16.3 Business or Commercial Purpose for Collection. We collect personal information for the purposes described in Section 4, including providing the Service, processing payments, communicating with you, improving the Service, ensuring security, and complying with legal obligations.

16.4 Categories of Third Parties. We share personal information with the service providers listed in Section 6.1 (Supabase, Stripe, Telnyx, Resend, Vercel, Google Places API, Sentry) for the business purposes described in this policy.

16.5 No Sale or Sharing of Personal Information. We do not sell personal information. We do not “share” personal information for cross-context behavioral advertising as defined by the CCPA. We have not sold or shared personal information in the preceding 12 months.

16.6 California Consumer Rights. As a California resident, you have the following rights under the CCPA:

• Right to know: You may request the categories and specific pieces of personal information we have collected about you, the sources of collection, the business purposes for collection, and the categories of third parties with whom we share it.
• Right to delete: You may request that we delete your personal information, subject to certain exceptions provided by law.
• Right to correct: You may request that we correct inaccurate personal information.
• Right to opt-out of sale/sharing: Because we do not sell or share personal information, this right is not applicable but is acknowledged.
• Right to limit use of sensitive personal information: We only use sensitive personal information as necessary to provide the Service.
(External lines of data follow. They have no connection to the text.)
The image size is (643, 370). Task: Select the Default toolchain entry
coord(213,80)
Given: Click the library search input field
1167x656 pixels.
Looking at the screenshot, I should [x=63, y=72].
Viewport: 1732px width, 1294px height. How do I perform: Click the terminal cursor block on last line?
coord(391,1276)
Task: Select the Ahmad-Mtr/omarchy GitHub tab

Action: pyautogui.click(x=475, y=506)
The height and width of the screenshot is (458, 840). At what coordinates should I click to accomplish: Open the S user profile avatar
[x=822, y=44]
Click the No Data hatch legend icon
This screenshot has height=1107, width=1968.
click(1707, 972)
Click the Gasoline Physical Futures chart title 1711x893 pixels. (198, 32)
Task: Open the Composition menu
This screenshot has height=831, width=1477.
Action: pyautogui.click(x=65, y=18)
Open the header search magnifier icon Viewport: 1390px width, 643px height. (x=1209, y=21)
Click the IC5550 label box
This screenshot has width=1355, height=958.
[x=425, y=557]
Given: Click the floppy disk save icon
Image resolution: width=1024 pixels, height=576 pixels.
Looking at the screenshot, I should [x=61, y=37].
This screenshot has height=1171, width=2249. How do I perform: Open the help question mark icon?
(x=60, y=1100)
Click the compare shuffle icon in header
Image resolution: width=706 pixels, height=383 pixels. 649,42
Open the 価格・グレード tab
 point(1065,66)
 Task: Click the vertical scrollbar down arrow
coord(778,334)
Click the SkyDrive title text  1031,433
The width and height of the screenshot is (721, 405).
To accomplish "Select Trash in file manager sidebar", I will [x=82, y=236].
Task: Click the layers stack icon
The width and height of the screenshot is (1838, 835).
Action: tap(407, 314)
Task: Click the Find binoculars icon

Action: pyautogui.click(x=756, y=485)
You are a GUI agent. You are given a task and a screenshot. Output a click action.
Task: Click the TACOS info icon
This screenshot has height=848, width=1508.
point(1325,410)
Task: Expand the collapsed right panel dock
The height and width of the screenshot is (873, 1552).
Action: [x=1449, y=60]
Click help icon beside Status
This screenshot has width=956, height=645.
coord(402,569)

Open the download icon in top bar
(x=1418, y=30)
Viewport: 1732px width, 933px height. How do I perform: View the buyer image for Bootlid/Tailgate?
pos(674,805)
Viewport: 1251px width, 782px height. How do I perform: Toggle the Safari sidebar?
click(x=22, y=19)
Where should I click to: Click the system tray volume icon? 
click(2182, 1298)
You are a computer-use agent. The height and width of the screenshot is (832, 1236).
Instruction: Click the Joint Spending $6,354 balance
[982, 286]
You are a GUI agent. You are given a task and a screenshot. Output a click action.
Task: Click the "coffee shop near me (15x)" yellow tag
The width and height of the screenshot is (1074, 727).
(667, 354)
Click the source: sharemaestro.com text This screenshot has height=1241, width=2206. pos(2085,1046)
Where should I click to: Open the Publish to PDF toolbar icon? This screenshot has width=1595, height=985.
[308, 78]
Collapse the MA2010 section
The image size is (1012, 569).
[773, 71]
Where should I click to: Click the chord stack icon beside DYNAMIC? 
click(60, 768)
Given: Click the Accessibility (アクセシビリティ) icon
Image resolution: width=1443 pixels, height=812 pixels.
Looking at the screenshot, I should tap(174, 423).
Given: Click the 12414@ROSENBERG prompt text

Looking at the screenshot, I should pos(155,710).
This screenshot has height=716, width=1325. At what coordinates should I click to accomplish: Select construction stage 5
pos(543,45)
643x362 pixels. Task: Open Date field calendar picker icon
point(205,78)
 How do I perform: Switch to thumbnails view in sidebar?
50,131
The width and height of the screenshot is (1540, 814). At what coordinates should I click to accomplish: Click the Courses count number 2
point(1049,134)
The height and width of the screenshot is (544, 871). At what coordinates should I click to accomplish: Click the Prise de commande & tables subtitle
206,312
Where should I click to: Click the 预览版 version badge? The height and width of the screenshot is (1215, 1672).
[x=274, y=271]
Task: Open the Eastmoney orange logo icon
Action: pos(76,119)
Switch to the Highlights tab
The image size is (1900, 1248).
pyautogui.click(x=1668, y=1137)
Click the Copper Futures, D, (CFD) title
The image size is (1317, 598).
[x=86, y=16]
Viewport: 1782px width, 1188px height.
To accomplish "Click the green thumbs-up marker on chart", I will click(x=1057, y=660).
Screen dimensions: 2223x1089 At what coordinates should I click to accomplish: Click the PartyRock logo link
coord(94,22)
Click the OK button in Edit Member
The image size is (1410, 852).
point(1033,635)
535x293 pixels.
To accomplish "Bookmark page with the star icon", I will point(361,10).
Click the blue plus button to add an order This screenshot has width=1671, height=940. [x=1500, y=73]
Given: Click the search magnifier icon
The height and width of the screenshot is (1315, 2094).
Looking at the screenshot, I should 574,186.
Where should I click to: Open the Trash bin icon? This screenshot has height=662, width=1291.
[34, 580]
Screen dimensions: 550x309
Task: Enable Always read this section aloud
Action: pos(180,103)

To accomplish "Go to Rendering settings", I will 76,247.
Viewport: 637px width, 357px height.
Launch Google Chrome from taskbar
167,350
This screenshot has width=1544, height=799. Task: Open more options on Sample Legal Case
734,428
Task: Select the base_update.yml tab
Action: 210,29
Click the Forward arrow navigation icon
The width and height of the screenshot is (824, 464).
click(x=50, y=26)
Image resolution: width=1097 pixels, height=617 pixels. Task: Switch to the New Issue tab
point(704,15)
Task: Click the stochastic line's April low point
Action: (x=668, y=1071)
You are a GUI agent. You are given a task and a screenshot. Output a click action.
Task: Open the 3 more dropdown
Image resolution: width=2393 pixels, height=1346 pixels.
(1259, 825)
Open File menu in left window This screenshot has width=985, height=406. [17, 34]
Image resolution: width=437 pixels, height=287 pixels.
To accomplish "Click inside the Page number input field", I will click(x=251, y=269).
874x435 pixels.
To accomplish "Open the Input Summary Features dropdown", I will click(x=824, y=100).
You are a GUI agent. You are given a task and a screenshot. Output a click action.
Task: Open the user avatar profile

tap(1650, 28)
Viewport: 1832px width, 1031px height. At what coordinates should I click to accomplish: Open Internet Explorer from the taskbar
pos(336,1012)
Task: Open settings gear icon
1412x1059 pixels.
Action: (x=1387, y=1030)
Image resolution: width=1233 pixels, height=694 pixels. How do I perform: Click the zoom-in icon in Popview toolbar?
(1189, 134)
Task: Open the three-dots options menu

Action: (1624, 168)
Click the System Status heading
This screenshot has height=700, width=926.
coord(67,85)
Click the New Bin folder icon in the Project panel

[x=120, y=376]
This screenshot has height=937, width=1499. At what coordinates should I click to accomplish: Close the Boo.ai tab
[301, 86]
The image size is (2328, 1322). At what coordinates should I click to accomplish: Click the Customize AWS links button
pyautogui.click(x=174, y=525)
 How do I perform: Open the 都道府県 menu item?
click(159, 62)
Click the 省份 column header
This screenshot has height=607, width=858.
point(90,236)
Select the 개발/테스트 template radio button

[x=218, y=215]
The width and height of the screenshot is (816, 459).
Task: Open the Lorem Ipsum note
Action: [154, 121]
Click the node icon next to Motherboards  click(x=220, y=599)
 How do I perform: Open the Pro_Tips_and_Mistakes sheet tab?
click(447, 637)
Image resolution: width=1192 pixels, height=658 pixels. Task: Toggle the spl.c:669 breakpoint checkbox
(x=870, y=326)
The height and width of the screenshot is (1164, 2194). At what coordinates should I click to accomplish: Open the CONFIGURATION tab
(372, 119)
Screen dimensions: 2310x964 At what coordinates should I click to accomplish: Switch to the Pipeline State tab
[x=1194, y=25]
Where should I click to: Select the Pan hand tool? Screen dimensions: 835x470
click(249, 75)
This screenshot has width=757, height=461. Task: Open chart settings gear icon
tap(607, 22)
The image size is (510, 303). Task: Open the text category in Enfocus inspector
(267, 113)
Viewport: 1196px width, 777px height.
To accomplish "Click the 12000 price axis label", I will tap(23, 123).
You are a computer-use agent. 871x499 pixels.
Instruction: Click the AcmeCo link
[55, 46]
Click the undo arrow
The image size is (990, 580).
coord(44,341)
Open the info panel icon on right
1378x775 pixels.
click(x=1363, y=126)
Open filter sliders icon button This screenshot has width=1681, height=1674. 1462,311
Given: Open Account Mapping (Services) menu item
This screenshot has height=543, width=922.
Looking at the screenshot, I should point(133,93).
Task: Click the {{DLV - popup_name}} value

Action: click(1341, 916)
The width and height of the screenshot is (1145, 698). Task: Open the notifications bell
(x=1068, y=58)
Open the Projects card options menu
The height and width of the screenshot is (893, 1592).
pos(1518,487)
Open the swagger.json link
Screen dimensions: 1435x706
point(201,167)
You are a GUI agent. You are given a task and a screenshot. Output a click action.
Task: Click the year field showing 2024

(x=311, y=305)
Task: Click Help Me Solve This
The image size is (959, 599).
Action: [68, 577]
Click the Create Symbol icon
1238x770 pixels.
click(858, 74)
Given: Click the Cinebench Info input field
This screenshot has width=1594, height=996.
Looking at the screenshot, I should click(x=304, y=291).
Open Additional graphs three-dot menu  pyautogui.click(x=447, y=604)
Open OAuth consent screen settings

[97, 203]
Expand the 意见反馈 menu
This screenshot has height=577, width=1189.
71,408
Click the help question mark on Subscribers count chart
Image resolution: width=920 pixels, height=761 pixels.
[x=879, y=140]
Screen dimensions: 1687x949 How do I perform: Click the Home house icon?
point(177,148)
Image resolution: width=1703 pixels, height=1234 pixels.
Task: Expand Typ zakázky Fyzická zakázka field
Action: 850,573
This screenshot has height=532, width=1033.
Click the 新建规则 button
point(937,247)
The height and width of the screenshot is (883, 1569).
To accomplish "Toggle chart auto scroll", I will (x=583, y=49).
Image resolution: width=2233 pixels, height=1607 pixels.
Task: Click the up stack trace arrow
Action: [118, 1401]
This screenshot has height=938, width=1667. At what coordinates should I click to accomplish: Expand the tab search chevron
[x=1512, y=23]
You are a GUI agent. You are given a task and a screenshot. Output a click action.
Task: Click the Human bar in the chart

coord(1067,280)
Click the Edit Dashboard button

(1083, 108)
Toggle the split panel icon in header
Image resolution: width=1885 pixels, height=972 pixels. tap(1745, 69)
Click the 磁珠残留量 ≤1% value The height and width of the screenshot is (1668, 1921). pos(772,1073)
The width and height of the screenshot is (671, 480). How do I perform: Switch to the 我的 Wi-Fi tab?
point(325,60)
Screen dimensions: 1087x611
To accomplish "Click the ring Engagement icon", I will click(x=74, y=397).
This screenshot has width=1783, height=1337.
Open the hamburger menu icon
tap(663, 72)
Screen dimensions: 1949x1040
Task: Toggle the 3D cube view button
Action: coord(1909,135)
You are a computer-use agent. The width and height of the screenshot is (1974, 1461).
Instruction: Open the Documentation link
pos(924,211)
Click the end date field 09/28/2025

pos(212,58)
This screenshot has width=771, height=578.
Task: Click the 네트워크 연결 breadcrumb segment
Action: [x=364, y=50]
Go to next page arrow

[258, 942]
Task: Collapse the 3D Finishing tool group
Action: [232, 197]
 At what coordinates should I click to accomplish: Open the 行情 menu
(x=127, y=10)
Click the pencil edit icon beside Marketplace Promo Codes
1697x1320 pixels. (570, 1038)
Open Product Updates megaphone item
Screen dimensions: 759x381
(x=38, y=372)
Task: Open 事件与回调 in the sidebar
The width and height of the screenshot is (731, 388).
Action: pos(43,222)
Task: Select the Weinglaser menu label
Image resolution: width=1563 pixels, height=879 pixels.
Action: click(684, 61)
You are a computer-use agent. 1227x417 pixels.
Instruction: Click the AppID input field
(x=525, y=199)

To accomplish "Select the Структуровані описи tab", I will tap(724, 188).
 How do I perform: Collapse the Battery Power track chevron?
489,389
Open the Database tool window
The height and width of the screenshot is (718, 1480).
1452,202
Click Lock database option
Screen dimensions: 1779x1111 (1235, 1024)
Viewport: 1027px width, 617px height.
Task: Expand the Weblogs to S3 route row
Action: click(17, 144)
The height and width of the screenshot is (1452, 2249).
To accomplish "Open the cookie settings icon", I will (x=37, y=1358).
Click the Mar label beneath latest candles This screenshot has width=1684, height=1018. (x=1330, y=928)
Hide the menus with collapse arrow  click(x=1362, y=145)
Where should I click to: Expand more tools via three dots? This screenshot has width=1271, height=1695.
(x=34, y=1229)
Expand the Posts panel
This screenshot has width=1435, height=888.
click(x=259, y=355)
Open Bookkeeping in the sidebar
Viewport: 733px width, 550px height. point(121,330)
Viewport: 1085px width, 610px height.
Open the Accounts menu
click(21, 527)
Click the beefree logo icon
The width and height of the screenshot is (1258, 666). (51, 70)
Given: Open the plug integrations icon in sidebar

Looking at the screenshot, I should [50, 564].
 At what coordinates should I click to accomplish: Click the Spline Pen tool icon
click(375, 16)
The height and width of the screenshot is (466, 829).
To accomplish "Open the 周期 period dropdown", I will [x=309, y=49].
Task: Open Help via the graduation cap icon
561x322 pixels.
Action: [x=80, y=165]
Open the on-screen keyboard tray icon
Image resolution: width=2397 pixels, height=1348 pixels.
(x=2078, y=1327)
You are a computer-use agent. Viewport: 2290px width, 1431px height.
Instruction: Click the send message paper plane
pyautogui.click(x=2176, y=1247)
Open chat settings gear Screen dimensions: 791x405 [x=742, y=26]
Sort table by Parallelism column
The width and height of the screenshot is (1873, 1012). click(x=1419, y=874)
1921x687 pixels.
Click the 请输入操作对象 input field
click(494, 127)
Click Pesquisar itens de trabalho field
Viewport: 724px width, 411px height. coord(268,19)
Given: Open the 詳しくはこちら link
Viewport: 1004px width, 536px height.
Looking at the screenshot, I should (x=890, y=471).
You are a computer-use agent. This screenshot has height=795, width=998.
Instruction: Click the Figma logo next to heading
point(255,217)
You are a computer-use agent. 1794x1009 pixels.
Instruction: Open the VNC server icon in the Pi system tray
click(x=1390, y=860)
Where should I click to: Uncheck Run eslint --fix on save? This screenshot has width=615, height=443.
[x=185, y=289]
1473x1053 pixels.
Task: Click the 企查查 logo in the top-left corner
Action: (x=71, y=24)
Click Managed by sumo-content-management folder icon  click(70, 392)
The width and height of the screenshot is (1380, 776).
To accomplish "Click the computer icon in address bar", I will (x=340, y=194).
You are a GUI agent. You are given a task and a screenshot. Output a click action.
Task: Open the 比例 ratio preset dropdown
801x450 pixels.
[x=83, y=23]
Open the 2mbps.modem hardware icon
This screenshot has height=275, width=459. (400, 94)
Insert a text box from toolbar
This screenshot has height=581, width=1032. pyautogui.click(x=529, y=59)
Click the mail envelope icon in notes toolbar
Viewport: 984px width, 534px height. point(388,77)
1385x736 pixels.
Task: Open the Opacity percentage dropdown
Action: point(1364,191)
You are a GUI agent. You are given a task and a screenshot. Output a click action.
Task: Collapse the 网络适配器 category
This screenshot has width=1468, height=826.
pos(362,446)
You may request that we limit its use to what is necessary.
• Right to non-discrimination: We will not discriminate against you for exercising any of your CCPA rights. We will not deny you services, charge different prices, provide a different quality of service, or retaliate in any way.

16.7 Exercising CCPA Rights. To exercise your California rights, email us at privacy@keybolt.tech with the subject line “CCPA Request.” We will verify your identity by matching information you provide against information we have on file. You may also designate an authorized agent to submit a request on your behalf by providing written authorization. We will respond to verifiable requests within 45 days. If we need additional time (up to 45 more days), we will inform you in writing.

16.8 Retention of Personal Information. We retain personal information for as long as described in Section 10. We do not retain personal information for longer than is reasonably necessary for the disclosed purposes.

17. Changes to This Privacy Policy

We may update this Privacy Policy from time to time to reflect changes in our practices, technologies, legal requirements, or for other operational reasons. If we make material changes, we will notify you by email at least 30 days before the changes take effect and will update the “Last updated” date at the top of this page. Non-material changes (such as formatting or clarification) may be made without advance notice. Continued use of the Service after the effective date of any changes constitutes your acceptance of the revised Privacy Policy.

18. Contact Us

If you have any questions about this Privacy Policy, wish to exercise your privacy rights, or have concerns about how your data is handled, please contact us:

• Email: privacy@keybolt.tech
• Support email: support@keybolt.tech
• Website: keybolt.tech

We aim to respond to all privacy-related inquiries within 30 days.